§ **Activity**
Transcribe exactly the entries from the "Expand the Event Type dropdown" line to the end, both included, minus pictures.

(Stored data entries)
=== Section Start ===

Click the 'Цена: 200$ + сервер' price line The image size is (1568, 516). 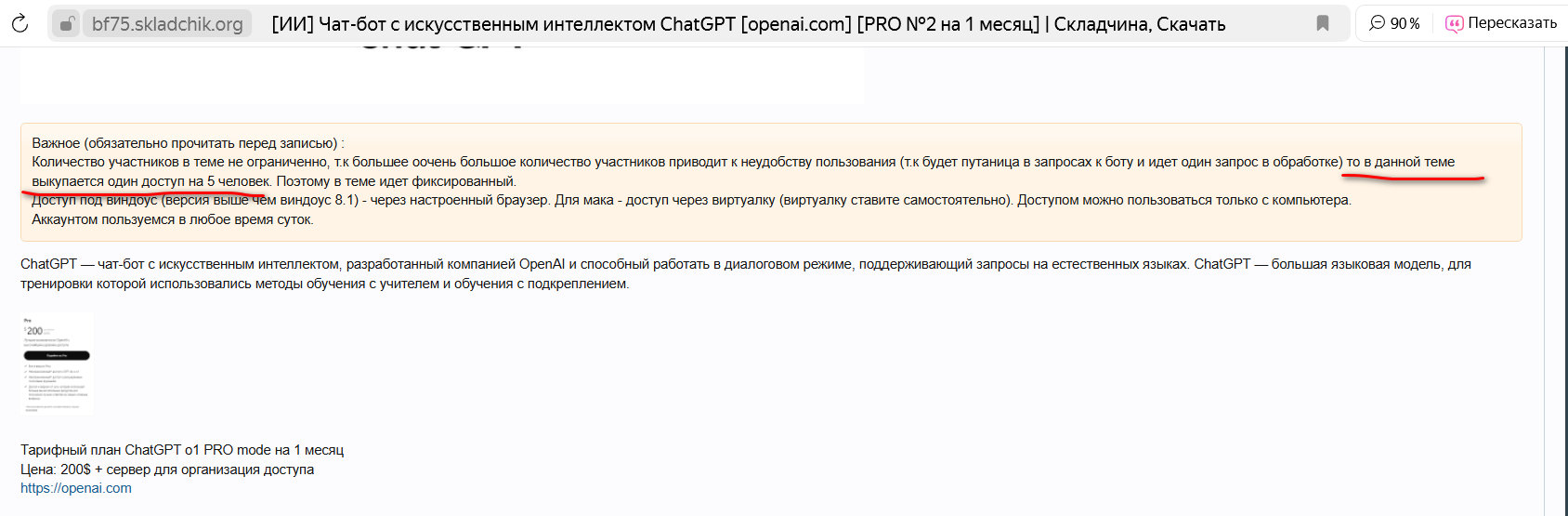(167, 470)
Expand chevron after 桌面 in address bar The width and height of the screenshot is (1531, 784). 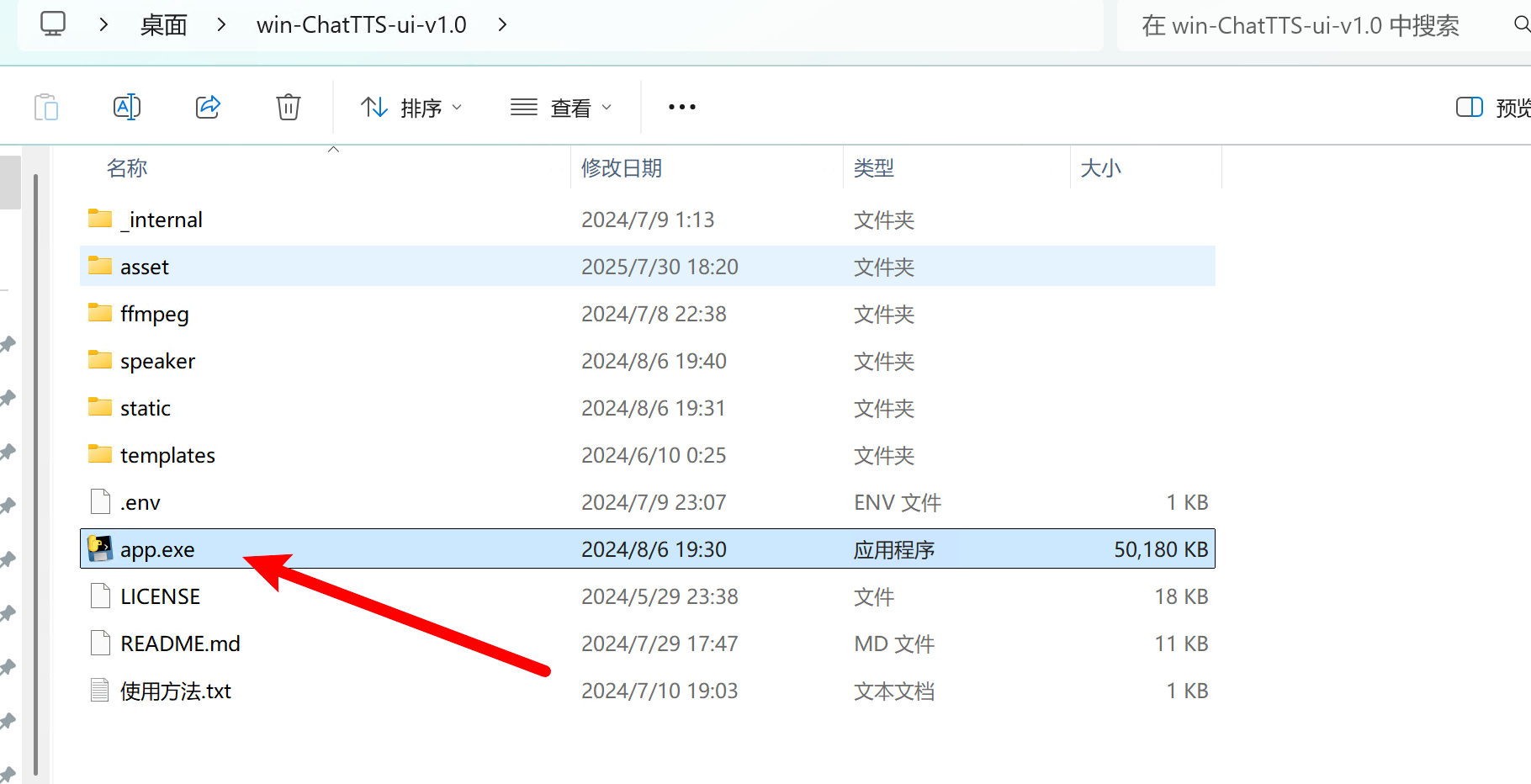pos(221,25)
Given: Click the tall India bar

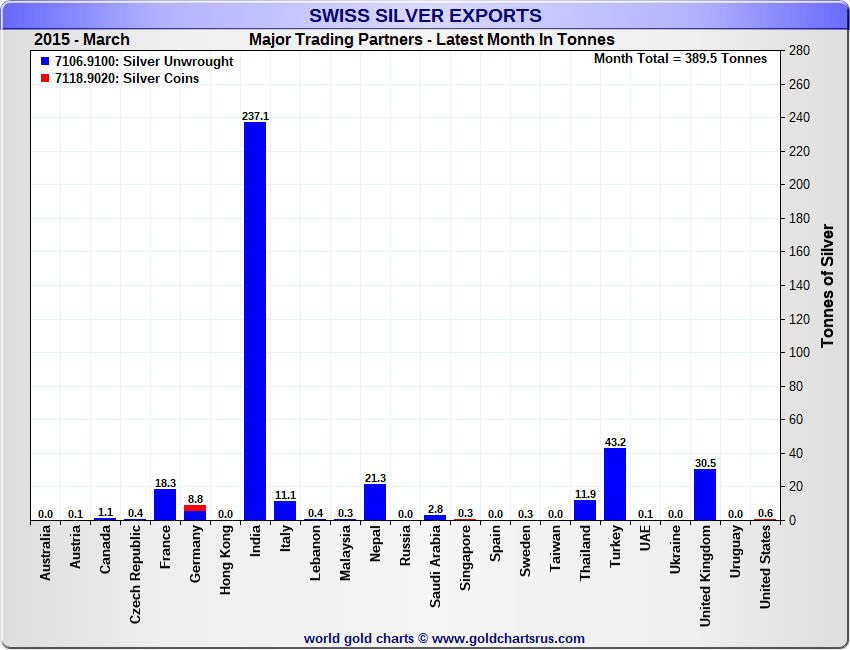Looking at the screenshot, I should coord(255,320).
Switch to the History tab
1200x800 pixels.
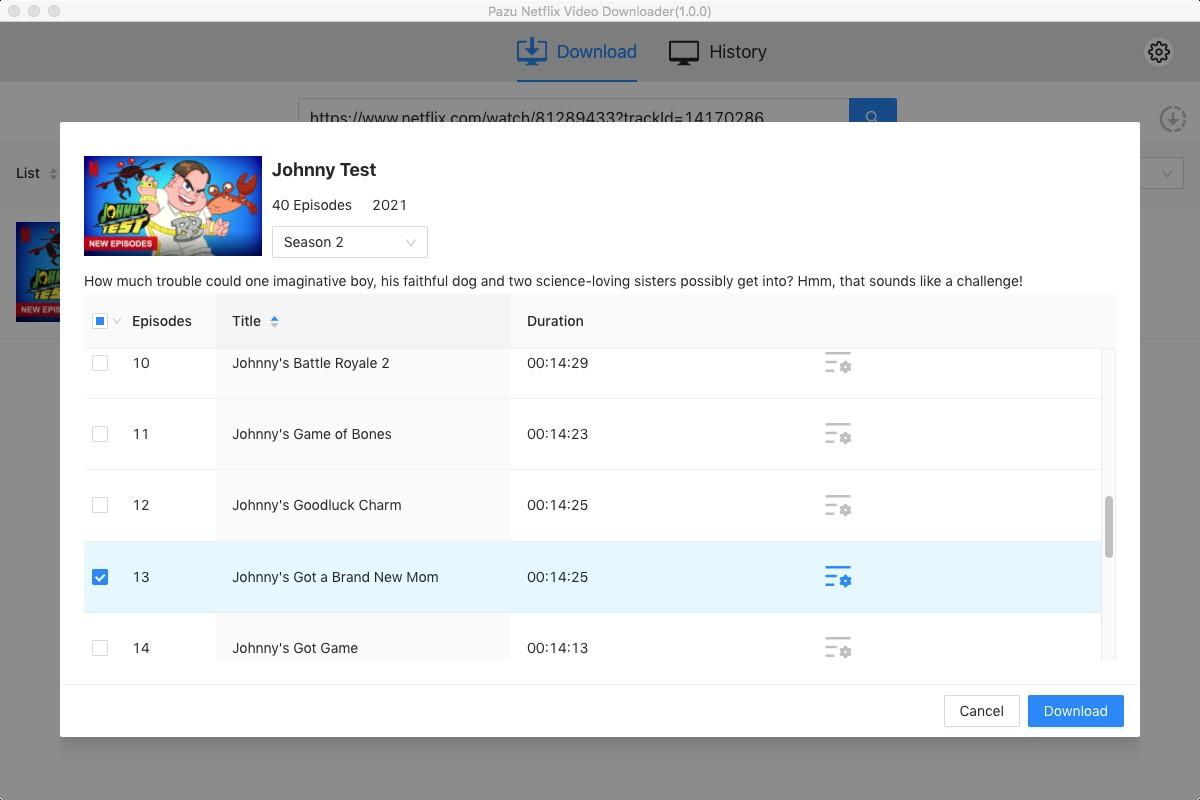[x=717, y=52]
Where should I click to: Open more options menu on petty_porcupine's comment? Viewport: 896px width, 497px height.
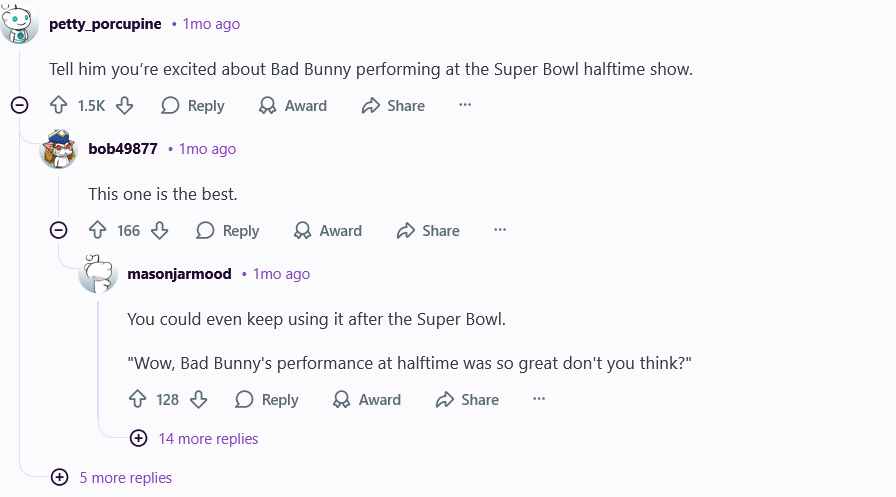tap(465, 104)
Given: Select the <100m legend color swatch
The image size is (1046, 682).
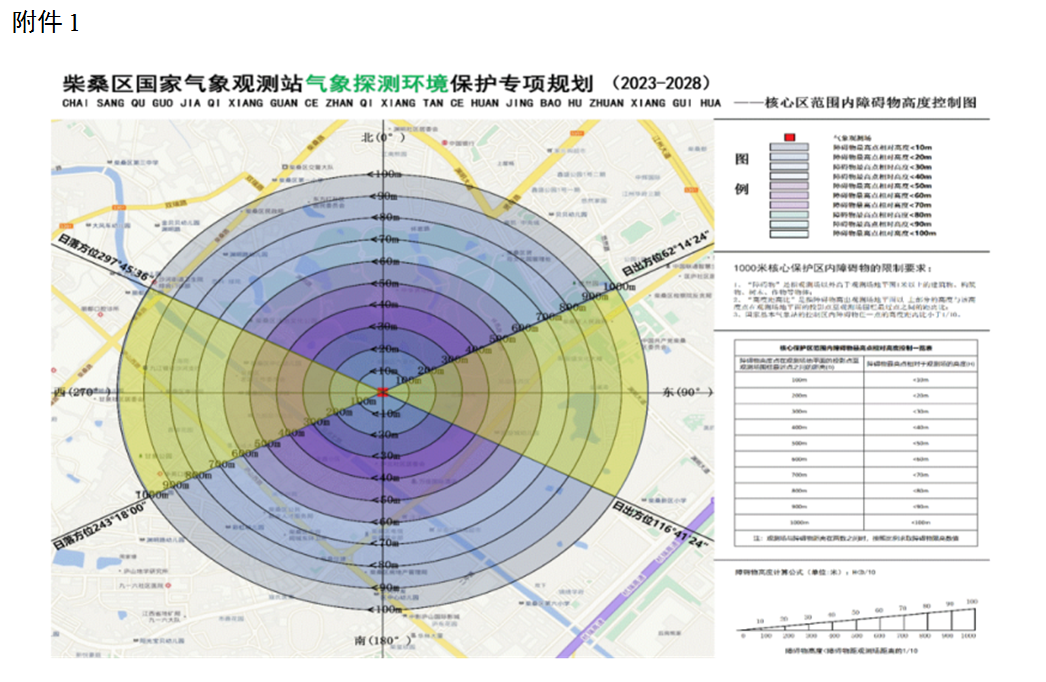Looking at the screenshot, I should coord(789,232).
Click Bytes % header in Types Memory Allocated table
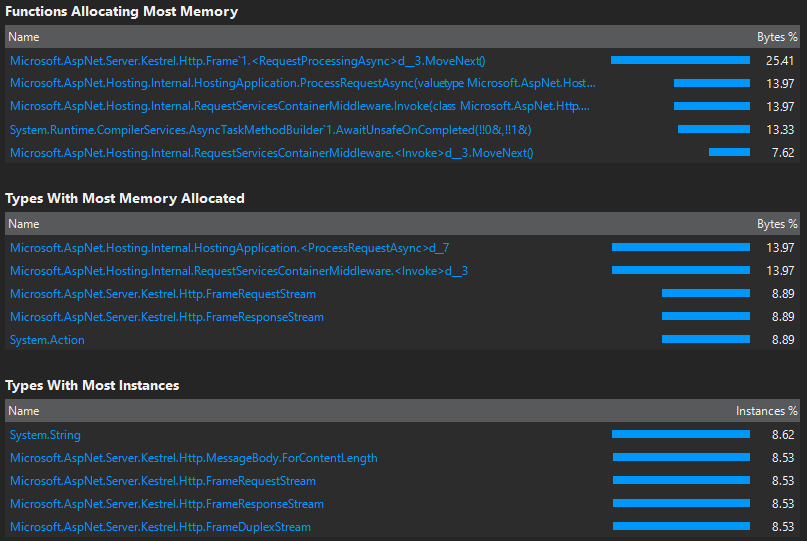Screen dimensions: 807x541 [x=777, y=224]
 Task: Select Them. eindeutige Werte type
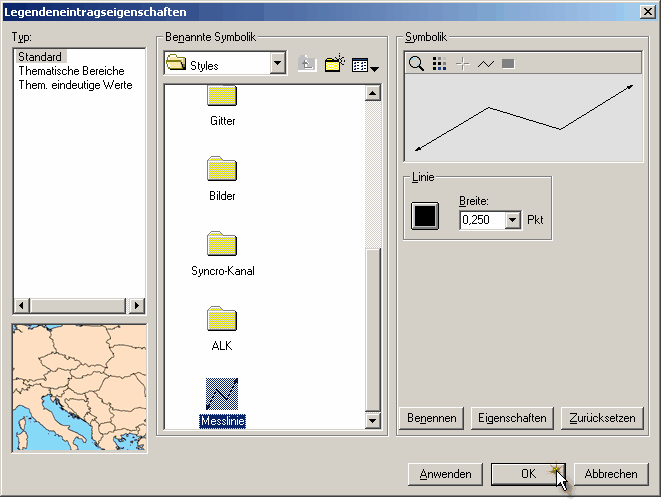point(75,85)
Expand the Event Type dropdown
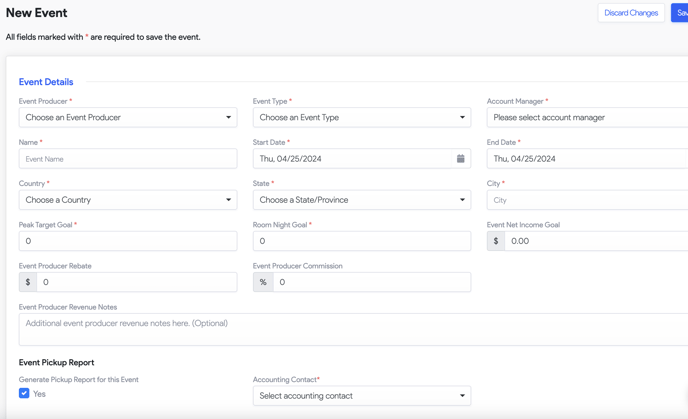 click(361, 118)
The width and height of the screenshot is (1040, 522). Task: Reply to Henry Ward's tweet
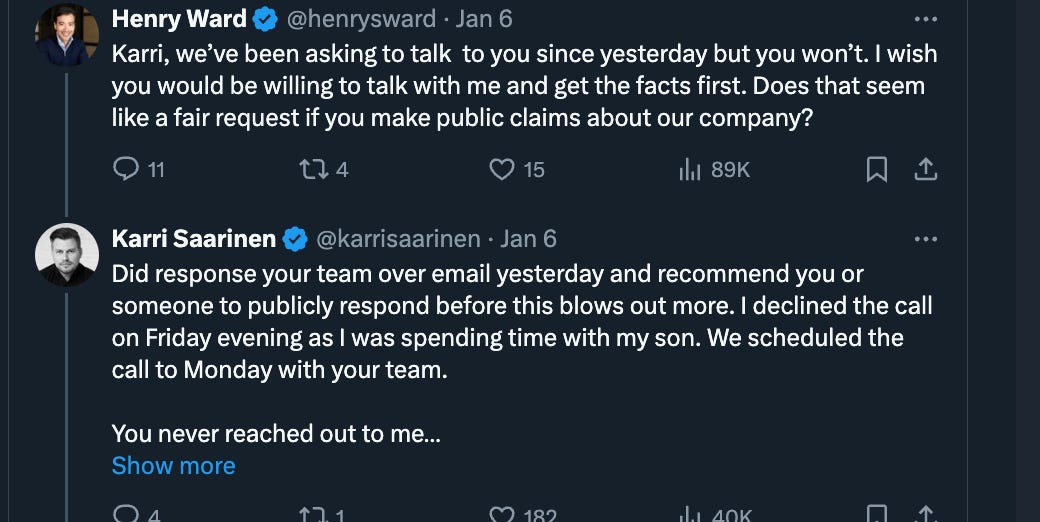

=== Section End ===

§ **Final answer**
Expand the Event Type dropdown
 click(361, 118)
The width and height of the screenshot is (1040, 522). Task: Reply to Henry Ward's tweet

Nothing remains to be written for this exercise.